Extreme weather such as intense storms, droughts and heatwaves will cause more frequent and severe food shortages as the global climate and food supply systems change.

Reuters
Drought Stricken Corn

Extreme weather such as intense storms, droughts and heat waves will cause more frequent and severe food shortages as the global climate and food supply systems change, British and American experts warned on Friday, Reuters reported.

The pressure on the world's food supplies is so great, and the increase in extreme weather events so rapid, they said, that food shortages on a scale likely to occur once a century under past conditions, may in future hit as often as once every 30 years.

"The chance of having a weather-related food shock is increasing, and the size of that shock is also increasing," said Tim Benton, a professor of population ecology at Leeds University who presented a report commissioned by the British government.

"And as these events become more frequent, the imperative for doing something about it becomes even greater."
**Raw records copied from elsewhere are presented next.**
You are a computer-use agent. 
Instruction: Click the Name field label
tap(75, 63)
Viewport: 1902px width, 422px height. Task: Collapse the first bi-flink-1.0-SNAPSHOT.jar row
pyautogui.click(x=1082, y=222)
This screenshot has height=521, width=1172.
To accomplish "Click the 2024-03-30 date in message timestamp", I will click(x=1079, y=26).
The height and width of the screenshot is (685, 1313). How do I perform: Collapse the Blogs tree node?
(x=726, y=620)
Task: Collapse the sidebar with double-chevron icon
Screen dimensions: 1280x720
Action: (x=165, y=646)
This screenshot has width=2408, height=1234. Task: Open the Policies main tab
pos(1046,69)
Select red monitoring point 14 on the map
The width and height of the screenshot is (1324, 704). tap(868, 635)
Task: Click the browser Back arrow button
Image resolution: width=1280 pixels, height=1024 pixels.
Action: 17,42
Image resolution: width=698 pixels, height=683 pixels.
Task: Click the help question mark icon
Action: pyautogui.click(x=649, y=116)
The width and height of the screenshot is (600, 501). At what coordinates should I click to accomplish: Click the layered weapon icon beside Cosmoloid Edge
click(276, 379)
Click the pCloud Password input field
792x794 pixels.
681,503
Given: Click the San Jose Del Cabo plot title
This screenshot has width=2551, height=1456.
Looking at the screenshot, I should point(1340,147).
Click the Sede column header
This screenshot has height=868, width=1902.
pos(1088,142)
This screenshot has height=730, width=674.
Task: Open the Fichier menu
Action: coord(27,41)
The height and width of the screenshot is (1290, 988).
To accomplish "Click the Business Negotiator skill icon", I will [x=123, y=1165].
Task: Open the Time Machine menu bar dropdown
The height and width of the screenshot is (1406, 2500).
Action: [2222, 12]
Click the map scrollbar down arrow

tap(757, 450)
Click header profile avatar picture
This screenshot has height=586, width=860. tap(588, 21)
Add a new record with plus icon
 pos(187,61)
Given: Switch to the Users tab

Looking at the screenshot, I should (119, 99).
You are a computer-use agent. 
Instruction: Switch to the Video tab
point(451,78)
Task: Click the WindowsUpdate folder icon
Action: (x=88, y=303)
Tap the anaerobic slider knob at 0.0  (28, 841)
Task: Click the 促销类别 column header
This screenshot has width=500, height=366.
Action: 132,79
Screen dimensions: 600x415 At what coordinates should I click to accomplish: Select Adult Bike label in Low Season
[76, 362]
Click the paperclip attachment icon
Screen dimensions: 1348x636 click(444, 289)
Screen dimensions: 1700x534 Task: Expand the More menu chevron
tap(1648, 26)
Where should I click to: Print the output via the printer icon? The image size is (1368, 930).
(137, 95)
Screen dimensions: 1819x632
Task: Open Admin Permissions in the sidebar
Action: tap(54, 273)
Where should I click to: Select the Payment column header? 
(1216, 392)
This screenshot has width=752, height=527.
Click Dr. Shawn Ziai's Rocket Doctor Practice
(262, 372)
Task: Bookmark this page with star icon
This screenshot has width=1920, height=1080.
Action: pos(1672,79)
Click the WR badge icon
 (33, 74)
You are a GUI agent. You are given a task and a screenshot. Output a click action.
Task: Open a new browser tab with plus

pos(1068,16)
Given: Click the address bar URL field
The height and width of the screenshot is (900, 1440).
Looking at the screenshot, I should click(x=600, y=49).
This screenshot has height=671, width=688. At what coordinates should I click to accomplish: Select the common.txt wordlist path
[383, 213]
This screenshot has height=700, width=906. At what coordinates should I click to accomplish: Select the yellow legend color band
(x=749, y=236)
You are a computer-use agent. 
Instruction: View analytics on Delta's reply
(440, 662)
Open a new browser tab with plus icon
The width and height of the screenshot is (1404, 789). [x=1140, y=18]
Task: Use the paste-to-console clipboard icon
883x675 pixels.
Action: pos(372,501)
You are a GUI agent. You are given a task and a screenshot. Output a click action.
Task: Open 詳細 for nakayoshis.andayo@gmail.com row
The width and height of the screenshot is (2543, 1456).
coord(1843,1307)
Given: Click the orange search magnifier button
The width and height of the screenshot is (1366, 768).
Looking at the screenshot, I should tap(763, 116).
The report, prepared by the UK-US Taskforce on Extreme Weather and Global Food System Resilience, also warned that knee-jerk national responses to production drops, such as the imposition of export or import bans on certain foods or crops, risk exacerbating a problem and fueling spikes in food prices.

"If you put the worst case institutional responses together with a worst case production shock, that's when it starts spiraling out of control," said Rob Bailey, research director for energy, environment and resources at Britain's Chatham House think tank, the Royal Institute of International Affairs.

The experts looked at production of the world's most important commodity crops -- maize, soybean, wheat and rice – and how droughts, floods and storms might impact it in future.

Since most of the global production of these four crops comes from a small number of countries such as China, the United States and India, extreme weather events in these regions will have the largest impact on global food supplies, they said.